Brasil / Saúde estuda como dividir R$2 bi no Nordeste

12/09/2007
BRASÍLIA - Em reunião ontem com os governadores de oito estados nordestinos (Alagoas, Paraíba, Maranhão, Pernambuco, Sergipe, Ceará, Bahia e Piauí), o ministro da Saúde, José Gomes Temporão, discutiu como será feita a partilha dos R$2 bilhões liberados pelo Ministério do Planejamento na semana passada para complementar o orçamento da Saúde no país inteiro. O ministro destacou que a distribuição será feita observando critérios como a busca da eqüidade entre as regiões e a redução das desigualdades regionais e internas de cada estado. A estimativa do governo é que os estados recebam R$1,2 bilhão nos próximos quatro meses, retroativos ao dia 1º de setembro.

Os recursos vão ser utilizados para corrigir a tabela de procedimentos do Sistema Único de Saúde (SUS) nas especialidades cardiologia, neurologia, medicina nuclear, unidade de terapia intensiva (UTI) e procedimentos de média complexidade. O dinheiro também será direcionado para atender as Santas Casas de Misericórdia e ao aumento do teto financeiro dos estados, que é o total de recursos que os estados podem receber do Ministério da Saúde.

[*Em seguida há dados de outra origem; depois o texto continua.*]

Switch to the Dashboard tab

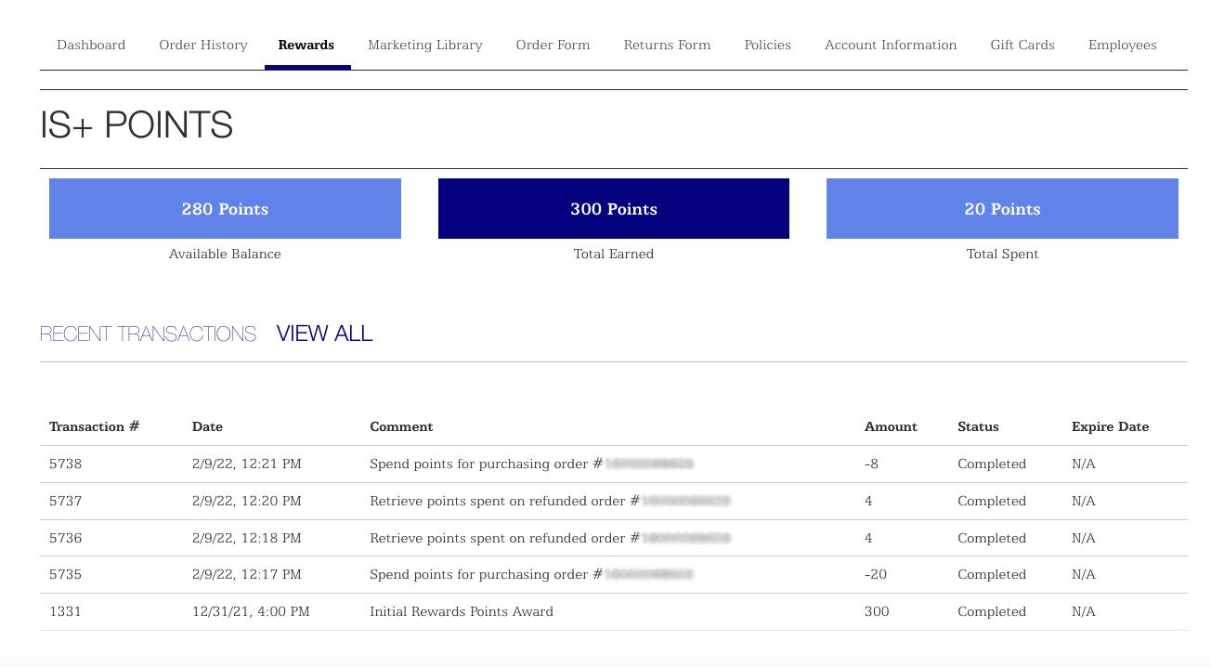(90, 45)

De acordo com Temporão, o conjunto de recursos liberados para a saúde terá impacto de mais de R$4 bilhões no orçamento de 2008. Ainda na reunião, o ministro apontou que, além de melhorar os recursos, é preciso também melhorar a gestão do SUS. Uma das formas, segundo ele, será a criação das fundações estatais de direito privado, que ajudarão os estados a gerir a saúde com autonomia, contratos de desempenho, cobrança de resultados e boa remuneração.

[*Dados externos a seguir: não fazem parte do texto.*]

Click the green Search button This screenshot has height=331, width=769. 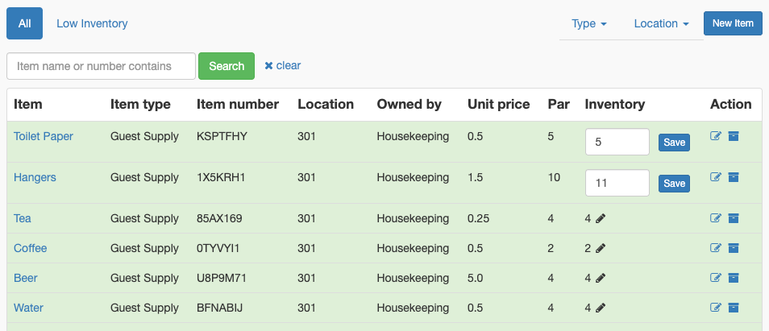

`Temos que enfrentar a questão da saúde olhando também para a maneira como nós gerenciamos os recursos na ponta. E aí, tanto os governadores quanto os prefeitos são os grandes agentes políticos que sabem na realidade o peso e a responsabilidade quando você tem que gerenciar adequadamente esses recursos`. Outro assunto discutido foi a regulamentação da Emenda Constitucional número 29, que tramita no Congresso Nacional.

Ela determina que União, estados e municípios destinem uma quantia mínima de seus orçamentos à saúde. Estados e municípios contribuem com 12% e 15% da arrecadação, respectivamente. Já a União repassa os recursos executados no ano anterior mais a variação nominal do Produto Interno Bruto (PIB). Segundo Temporão, os ministros estão discutindo qual será a participação do governo federal no custeio das ações e serviços da saúde.

`É exatamente o que eu vou apresentar à ministra Dilma Rousseff, da Casa Civil, e ao presidente Lula dentro do Programa de Aceleração do Crescimento da Saúde, o PAC da Saúde, solicitando um conjunto de recursos adicionais que comporiam essa nova equação da regulamentação da Emenda 29`, disse o ministro. Segundo o governador de Sergipe, Marcelo Déda, os governadores pretendem apresentar uma proposta única dos estados para a regulamentação da emenda. `Os estados estão dispostos a cumprir as normas da emenda. O que nós queremos é uma unificação dos critérios`.